Sorry, but my vote goes to "The Real MacKay" (of which "The Real McCoy" is only a corruption).

I have come to this conclusion after serious research (ahem! ahem!), conducted when I was too doped up-gaga to do any of the multitudinous tasks I should have been attending to. So let me waste a little more of my time -- and yours -- explaining how I reached this momentous conclusion.

First, the initial clues, garnered from various postings here, and from brief discussions of The Issue on the net:

1) In a letter written in the 1880's (long before the appearance of the American term "the real McCoy) Robert Louis Stevenson used the term "the real MacKay." (Note: RLS was a SCOTCHMAN, born and raised in SCOTLAND.)

2) Crocodile's version mentions PAISLEY. (...it was produced as a cheaper imitation of the Real McCoy paisley..) Note: PAISLEY is a city in SCOTLAND, the city where the "paisley" was produced.

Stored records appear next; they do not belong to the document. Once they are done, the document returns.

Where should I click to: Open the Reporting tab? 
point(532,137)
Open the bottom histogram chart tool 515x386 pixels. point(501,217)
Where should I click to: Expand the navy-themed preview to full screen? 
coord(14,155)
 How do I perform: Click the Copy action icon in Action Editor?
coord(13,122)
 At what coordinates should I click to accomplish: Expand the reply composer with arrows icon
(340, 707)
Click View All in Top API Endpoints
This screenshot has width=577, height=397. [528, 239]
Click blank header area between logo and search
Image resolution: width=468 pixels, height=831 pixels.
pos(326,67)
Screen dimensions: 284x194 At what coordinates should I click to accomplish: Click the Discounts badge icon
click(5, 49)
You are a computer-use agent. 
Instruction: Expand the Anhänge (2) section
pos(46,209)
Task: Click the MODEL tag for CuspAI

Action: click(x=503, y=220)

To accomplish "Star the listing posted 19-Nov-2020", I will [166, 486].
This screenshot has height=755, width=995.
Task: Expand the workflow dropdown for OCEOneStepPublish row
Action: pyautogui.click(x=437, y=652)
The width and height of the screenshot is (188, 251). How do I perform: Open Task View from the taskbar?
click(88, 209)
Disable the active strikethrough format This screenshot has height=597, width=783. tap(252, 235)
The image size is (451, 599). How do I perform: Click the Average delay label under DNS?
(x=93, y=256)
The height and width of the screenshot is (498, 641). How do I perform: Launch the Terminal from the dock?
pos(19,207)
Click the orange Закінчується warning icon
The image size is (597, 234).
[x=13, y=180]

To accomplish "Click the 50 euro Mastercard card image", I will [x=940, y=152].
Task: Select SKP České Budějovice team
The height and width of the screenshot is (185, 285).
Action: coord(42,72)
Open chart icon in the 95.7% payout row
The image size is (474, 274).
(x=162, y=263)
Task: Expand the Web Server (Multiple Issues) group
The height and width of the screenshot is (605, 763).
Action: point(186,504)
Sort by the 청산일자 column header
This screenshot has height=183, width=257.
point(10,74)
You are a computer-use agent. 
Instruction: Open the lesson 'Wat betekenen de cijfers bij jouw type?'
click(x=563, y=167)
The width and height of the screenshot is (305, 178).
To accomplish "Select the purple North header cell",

3) An interesting line from the pro-Elijah McCoy blurb: "In May 2, 1884, in Canada, McCoy traveled to SCOTLAND to serve as an apprentice engineer."

With a couple of clues in hand, I then went googling. What I discovered -- and this actually genuinely ticks me off -- proved to me that all these "word detectives" are actually lousy detectives. They never followed up on the Robert Louis Stevenson lead! If they had just gone to google.com, for example, they would have learned:

1) That the phrase "the real MacKay" has always been used in Scotland! Both before, and after, RLS used the term! I immediately ran across it in a comment on a hilarious(if largely incomprehensible) "Haime Page" for expat Scots: "Ah likeit, mind ye am no too sure if it's all the real macKay, still, it's funny."

Further along in my (ahem! ahem!) research, I see the following assertion (in an article denouncing the Elijah McCoy story as "the Fake McCoy"): "In the United Kingdom the saying is 'the real MacKay'" (that is,throughout the United Kingdom, not just in Scotland itself). The possible origin (which may appeal to you, Ish)? A Scotch whiskey made by A. & M. MacKay in Glasgow.

textbookleague.org

2) In Scotland, everybody and his grandmother seem to have the last name MacKay. A lot of very distinguished writers were named MacKay (including the author of Extraordinary Popular Delusions and the Madness of Crowds; so were preachers, political leaders, and a humungous number of business-owners/entrepreneurs. (Re Paisley, in particular: at least half of Paisley's MPs are named MacKay. And although I ran across no reference at all to any "McCoy paisley," I am willing to bet there was at least one paisley-producing factory run by a MacKay.)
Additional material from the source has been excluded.